Stated exercise »
Filter the listing below and copy each line that holds the word "tool".

Available records »

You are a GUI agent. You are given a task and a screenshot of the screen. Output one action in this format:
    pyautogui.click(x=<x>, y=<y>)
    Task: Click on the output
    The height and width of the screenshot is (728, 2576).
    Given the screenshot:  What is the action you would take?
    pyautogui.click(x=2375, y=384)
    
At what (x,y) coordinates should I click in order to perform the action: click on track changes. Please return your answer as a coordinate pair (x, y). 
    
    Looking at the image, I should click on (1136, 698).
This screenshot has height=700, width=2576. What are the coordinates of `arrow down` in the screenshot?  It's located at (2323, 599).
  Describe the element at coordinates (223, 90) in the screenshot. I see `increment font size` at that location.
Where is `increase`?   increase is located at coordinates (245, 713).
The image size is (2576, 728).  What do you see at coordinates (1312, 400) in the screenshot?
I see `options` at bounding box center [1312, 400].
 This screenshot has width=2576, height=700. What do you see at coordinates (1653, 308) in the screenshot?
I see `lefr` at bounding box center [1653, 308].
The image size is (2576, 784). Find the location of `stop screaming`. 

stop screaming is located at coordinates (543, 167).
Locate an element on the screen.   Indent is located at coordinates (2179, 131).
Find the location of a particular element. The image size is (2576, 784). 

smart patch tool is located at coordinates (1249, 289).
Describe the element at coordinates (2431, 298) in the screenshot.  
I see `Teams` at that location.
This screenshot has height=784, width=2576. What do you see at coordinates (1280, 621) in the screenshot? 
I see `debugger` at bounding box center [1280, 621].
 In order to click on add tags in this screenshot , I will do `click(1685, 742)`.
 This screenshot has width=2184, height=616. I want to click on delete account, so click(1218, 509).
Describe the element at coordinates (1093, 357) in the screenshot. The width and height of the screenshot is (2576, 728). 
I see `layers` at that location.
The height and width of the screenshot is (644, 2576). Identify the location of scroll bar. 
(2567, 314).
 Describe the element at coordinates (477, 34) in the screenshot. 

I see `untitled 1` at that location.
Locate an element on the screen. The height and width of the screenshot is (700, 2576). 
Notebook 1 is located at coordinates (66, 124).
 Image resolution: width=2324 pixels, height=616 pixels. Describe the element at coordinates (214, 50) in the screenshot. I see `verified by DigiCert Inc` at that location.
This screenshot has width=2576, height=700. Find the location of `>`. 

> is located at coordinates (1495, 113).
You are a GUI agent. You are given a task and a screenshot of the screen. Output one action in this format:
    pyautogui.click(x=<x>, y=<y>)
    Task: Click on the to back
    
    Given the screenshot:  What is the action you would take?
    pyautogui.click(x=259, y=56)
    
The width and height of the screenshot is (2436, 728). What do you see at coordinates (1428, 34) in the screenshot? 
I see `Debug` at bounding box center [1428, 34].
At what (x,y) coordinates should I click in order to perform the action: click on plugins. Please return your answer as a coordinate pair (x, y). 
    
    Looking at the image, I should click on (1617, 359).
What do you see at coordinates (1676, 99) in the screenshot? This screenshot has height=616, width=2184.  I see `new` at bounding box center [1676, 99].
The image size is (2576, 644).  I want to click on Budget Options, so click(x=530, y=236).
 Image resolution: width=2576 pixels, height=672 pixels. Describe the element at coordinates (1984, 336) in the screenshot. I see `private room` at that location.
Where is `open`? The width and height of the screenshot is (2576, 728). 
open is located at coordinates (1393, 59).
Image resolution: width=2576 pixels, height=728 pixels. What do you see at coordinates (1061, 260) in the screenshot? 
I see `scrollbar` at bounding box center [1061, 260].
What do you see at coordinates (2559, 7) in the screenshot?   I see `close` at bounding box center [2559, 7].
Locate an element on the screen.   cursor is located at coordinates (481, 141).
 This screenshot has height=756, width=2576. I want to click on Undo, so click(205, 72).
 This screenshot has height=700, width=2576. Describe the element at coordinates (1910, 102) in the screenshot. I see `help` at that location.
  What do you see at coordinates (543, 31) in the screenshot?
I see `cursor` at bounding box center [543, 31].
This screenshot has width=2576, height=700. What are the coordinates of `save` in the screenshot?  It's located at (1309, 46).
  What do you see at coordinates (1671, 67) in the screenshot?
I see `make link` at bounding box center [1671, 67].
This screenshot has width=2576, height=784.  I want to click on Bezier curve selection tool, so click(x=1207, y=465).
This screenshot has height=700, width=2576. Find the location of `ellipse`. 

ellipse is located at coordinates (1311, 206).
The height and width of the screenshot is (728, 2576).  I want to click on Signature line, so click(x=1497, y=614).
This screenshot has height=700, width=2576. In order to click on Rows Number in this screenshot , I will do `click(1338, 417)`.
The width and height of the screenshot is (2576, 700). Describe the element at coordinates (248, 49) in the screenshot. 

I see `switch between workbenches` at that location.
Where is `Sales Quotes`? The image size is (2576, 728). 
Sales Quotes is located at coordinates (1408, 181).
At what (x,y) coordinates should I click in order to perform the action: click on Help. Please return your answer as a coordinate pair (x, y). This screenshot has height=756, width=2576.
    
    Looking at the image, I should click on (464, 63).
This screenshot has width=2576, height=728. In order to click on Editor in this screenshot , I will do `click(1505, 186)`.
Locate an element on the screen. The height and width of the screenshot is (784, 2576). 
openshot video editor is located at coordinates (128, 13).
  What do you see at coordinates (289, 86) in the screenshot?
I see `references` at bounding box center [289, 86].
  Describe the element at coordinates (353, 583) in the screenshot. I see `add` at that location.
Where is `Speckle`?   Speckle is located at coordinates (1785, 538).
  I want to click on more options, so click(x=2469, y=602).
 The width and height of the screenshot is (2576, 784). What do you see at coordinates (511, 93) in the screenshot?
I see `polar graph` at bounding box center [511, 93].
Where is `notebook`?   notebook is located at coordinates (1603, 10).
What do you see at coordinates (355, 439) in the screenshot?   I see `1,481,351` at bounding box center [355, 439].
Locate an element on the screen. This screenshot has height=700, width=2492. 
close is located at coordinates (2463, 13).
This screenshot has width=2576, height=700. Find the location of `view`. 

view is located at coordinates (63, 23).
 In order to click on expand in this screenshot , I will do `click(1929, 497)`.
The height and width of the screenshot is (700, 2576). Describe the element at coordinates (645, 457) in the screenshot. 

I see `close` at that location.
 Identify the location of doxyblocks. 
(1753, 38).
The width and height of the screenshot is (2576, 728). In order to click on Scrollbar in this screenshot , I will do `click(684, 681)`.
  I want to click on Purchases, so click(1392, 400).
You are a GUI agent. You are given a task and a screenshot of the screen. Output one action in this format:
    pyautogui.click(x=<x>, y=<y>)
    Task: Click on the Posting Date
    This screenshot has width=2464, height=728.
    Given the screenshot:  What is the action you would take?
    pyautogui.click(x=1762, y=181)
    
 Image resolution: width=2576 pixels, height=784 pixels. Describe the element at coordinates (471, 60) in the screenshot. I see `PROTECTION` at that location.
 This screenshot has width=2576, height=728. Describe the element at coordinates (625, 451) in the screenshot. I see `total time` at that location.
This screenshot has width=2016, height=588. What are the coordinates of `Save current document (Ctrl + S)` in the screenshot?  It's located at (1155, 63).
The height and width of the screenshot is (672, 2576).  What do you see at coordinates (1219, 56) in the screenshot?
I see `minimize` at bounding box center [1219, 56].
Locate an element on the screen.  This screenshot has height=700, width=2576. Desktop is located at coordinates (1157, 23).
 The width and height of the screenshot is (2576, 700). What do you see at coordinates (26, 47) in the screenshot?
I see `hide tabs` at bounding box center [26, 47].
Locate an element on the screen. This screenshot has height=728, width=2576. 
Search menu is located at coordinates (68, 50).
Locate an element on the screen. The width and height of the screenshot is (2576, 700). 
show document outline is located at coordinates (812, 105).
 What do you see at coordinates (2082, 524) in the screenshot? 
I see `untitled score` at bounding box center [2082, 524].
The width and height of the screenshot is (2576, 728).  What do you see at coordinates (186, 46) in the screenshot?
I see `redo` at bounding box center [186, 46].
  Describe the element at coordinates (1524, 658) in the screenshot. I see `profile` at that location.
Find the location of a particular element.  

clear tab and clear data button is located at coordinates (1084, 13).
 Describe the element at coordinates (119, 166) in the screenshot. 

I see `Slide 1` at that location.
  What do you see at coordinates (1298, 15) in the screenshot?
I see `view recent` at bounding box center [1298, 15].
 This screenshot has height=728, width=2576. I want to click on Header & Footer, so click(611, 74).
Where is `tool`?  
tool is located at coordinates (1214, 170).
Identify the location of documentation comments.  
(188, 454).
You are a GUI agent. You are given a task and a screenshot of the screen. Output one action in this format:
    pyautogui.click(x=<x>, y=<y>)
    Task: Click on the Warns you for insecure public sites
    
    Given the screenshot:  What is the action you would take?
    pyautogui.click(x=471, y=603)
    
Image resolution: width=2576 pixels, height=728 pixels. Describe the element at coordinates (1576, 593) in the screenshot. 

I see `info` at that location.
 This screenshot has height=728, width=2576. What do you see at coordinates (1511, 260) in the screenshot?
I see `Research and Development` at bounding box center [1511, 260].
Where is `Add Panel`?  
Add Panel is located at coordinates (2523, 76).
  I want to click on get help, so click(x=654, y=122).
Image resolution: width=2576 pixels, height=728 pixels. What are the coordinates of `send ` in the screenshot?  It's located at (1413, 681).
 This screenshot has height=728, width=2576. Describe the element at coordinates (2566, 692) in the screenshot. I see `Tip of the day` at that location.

The answer »
smart patch tool is located at coordinates (1249, 289).
This screenshot has width=2576, height=784.  I want to click on Bezier curve selection tool, so click(x=1207, y=465).
Where is `tool`?  
tool is located at coordinates (1214, 170).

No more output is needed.